Home Foreclosures
The real estate and financing industries in the U.S. are experiencing seasonal highs at the end of the second quarter. The figures for the delinquency and home foreclosure rates for mortgage loans have sunk several points, compared to this year’s first quarter.
The Mortgage Bankers Association (MBA), in their national delinquency survey, validates a 21-basis-points dip by the second quarter this year for the delinquency rate of 9.85 percent on mortgage loans of residential properties. Included in the survey are loans that are at least a payment date-late.
On the other hand, there is a slight decrease in the number of loans that are processed for foreclosure. At the rate of 4.57 percent, this foreclosure rate is only six-basis-points lower from the previous quarter.
The rate for serious delinquency, or the chunk of loans that are at least three months past due or facing foreclosure, has likewise joined the seasonal drop.
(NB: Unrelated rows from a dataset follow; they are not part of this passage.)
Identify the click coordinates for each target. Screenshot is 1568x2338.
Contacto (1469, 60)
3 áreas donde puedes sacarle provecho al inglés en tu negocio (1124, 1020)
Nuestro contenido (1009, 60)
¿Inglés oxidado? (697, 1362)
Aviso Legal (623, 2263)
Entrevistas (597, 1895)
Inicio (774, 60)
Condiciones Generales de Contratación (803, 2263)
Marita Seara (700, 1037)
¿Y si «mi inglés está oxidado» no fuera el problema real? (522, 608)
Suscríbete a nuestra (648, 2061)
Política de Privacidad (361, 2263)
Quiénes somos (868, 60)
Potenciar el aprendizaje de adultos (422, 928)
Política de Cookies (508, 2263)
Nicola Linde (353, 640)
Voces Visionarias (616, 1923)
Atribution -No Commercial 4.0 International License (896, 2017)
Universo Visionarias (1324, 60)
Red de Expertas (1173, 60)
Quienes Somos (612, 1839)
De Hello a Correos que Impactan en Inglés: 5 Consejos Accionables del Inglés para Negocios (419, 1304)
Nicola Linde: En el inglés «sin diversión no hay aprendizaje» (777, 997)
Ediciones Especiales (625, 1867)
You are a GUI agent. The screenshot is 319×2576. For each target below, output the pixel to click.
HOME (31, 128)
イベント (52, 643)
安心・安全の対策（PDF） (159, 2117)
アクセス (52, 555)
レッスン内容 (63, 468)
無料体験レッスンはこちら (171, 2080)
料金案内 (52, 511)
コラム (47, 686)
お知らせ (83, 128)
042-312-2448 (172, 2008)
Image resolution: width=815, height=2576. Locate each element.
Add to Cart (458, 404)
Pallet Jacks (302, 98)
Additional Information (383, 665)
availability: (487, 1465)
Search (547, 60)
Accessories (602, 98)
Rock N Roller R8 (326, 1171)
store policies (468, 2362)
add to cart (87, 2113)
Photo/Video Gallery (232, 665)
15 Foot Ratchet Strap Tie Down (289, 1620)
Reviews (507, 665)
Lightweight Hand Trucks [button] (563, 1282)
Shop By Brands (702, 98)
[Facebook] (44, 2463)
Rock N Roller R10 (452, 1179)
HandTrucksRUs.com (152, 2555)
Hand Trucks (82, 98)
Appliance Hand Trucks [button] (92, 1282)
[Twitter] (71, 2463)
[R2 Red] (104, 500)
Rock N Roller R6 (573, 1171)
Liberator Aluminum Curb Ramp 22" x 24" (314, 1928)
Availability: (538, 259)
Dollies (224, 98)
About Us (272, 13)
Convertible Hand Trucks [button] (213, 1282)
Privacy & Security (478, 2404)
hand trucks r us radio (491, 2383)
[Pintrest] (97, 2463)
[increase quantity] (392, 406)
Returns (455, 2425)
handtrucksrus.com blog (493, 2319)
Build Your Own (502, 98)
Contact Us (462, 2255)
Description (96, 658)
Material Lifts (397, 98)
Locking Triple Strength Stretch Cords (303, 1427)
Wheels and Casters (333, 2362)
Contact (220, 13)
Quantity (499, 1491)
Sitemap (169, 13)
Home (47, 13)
By the second quarter, at 9.11 percent, this is a comparatively substantial decrease of 43 basis points.
Still, it’s not all good news. Unemployment still caused a major dent on most mortgage loans. MBA’s chief economist, Jay Brinkmann, presents the other side of the coin.
Brinkman shares how the current trend may turn the other way around, “The disappointing news is that, after declining since the beginning of 2009, the rate of short-term delinquencies is going up and the increase in these short-term delinquencies may ultimately drive the foreclosure measures back up.”